# Jennings Compound Bows pre-1970s



## TWO SWITCHBACKS

*jennings*

jennings first ad for a compound bow that he named the compound, from an article a ( bow of compound intrest) was may 1968 ,allens first compound ( pictured ad) was july 1967.i have the adds.,and photos.


----------



## bear-of-grayling

*1969 Jennings Compound Bow*

This is a handmade 1969 Jennings Compound Bow. Brazilian Rosewood and marked "Patent Pending".


----------



## Neumeier

Dan,
Very impressive and looks to be in great condition. Do you have any idea how many pant pending Jennings there are out there?


----------



## bear-of-grayling

*1970 Jennings Compound Bow*

This is the first left-hand Compound Bow built by Tom Jennings. Ordered in the fall of 1969 and delivered in March of 1970. Has both the "Patent Pending" and the Patent number on the limbs. Brazilian Rosewood. Also Dated on the top of the riser. 3-25-70


----------



## bear-of-grayling

*"Patent Pending"*

Tom Jennings made app. 1200 bows between Fall 1967 and the beginning of1973. 1968 and 1969 would have been the only "Patent Pending" Bows built. Probably less than 100. 1971 and 1972 had by far the most production as the Compound Bow exploded in 1973.


----------



## Neumeier

Another gorgeous bow...are you the original owner?


----------



## Neumeier

Explains why I have never seen one, would seem they are quite rare.
Do you know how many Allens were manufactured during the same time period?


----------



## bear-of-grayling

*Jennings vrs. Allen*

Allen made far less bows than Jennings ever did. He never wanted to produce bows, he just had no choice. Allen did get the patent for the Compound however: many believe he saw one before he made one. Tom Jennings made the Compound Bow a reality. Tom Jennings is the "God Father" of the Compound Bow!


----------



## bear-of-grayling

I am the second owner of both bows. They both have all original paperwork and the First Generation has the orginal case. Both bows have not had only a few dozen arrows launched. They both are quite rare.


----------



## Neumeier

I would agree that Jennings was the chief promoter of the compound and was a far better salesman than Allen, but I do not know of any evidence that Allen was not the sole inventor of the compound. I have read of speculation too, but never have I seen any of it backed up. So IMHO Allen should be crdited with this accomplishment that has changed archery forever.


----------



## bear-of-grayling

I agree. Wilbur Allen Made the Compund Bow and Tom Jennings made the compound bow happen. They were friends tring to change archery forever which they did. I refer to them as "Beauty nad the Beast". They covered both markets. I love my Allens.


----------



## bear-of-grayling

*First pic of the First production Allen Compound Bow.*

This Allen was pictured in the April and May 1967 Archery World. It all started here.


----------



## Neumeier

So...you have the May 1967 issue of Archery World...I have been looking for this issue, do you have more than one?


----------



## bear-of-grayling

I actually have 2.


----------



## Neumeier

Dan sent you a PM.

Do you or anyone else know the back-story to the falling out between Allen and Jennings?


----------



## bear-of-grayling

Allen died in a car accident in the late 1970's. He and Tom Jennings were always friends. His widow sued Jennings and other archery manufacturers who were not paying their royalties. It broke Jennings Archery.


----------



## bear-of-grayling

Tom Jennings handmade (by himself) pre-1970 were magnificent!


----------



## Neumeier

That is a true work of art...


----------



## BrowningBoi

I currently shoot a Browning Rage. This is considered by most to be a very conventional and conservative bow, that is it shares many of the same angular relationships with this Jennings legacy bow. The riser height and the angular relationship between riser and limbs are basicly the same. The Rage in this regard is an unremarkable bow and yet it has a very different appearance.
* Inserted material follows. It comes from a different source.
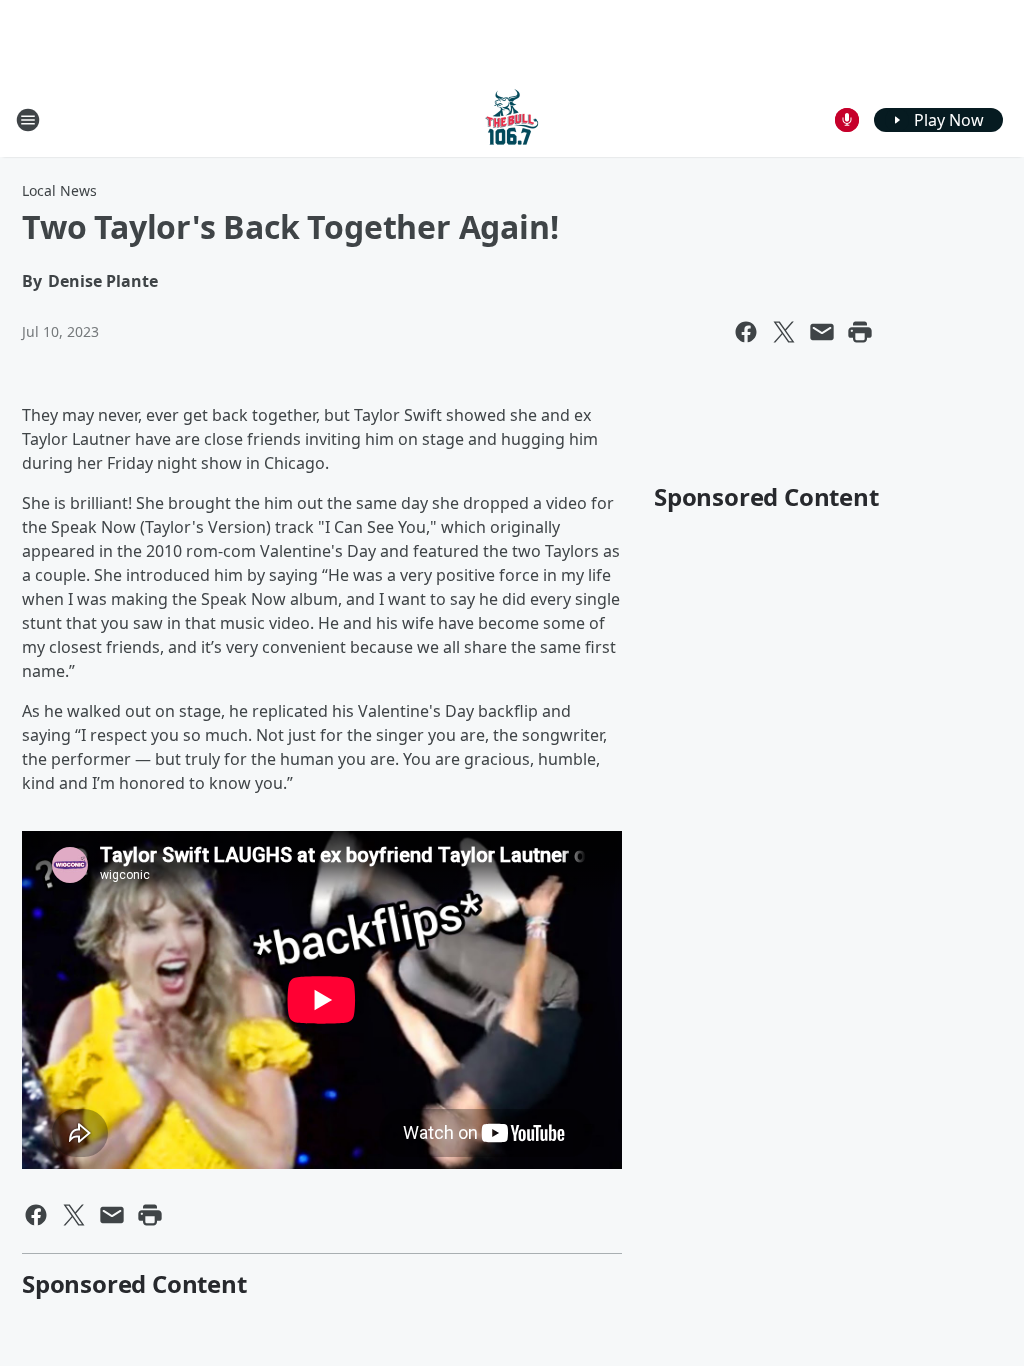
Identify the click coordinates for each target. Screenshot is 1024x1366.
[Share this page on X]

It makes be wonder what the conservative and uber high tech bow lineup for 2020 will look like?! I for one cant wait.


----------



## zenarch

Dan Dintaman said:


> This is the first left-hand Compound Bow built by Tom Jennings. Ordered in the fall of 1969 and delivered in March of 1970. Has both the "Patent Pending" and the Patent number on the limbs. Brazilian Rosewood. Also Dated on the top of the riser. 3-25-70


Look at the pre-bend in those limbs. How things have changed.
Joe B.


----------



## kevinXforce

For what it's worth:

I owned and shot Allen bows in the late 1960's and early 1970's and also owned and shot Jennings' in both indoor league and hunting situations.

Clearly, the Jennings were a more refined item. I was driving to Monett, MO in 1976 and while southhbound below Springfield, MO, glanced at the right side of the road and saw a modest garage almost AT the side of the road with a sign on its upper edge indicating it was the "home of the Allen compound bow". I stopped and spoke with Mr. Allen, who I want to recall, preferred "Harold" to his given name of Holless. He appeared to be in his early 50's, in good health, rather quiet, but very polite. He told me that he'd searched for a way to get more velocity to minimize string jumping. He volunteered nothing about the pre-patent history of the compound bow or that he was motivated by arthritis in his shoulders. Since he had been working on the bow for many years, I imagine he was in his early 40's then and probably not arthritic, as some claim. 

I have a good friend in that area who was an active target and hunting archer out of Galena, KS and Joplin, MO. He said that Mr. Allen was rarely seen in archery shops or at archery related events. He has forgotten his occupation, but also visited him a couple times.

A while back I searched "compound" bows, etc. and found a reference to bows with pulleys and wheels in the 1930's in the Eastern US area. My Missouri friend recalls seeing bows with wheels on the SIDES of limbs before Allen's patent.

The lawsuit over patent royalites is public information and so would be the patent application, which should include related historical details on any earlier bows of that type. The family had several that were parties to the lawsuit so maybe one or more can enlighten us further.

Regards,

Kevin


----------



## rdobias

*first compound*

the first compound i ever saw was an allen. it was at an indoor tourn. in joplin,mo. in 1968. mr. allen did not shoot in the tourn. he just wanted people to see it. i can remember everyone looking at it and saying it would never work. were we ever wrong. that bow on the table that day changed archery forever.
i purchased a jennings in 1974 (which i still have) and have been shooting a compound ever since.


----------



## TWO SWITCHBACKS

*allen bow*

here is a 1967 photo of the allen bow


----------



## bear-of-grayling

This is the first and second Jennings Compound Bow. The first left hand Jennings ever made. Thanks Dan


----------



## bear-of-grayling

Any compound collectors left out there? Anything new to talk about?


----------



## skip5515

Dan was correct about Mr Allen being killed in an auto accident, but the reason that the suit was pushed so far was that Mr Allen was killed on the way to court on the law suit.


----------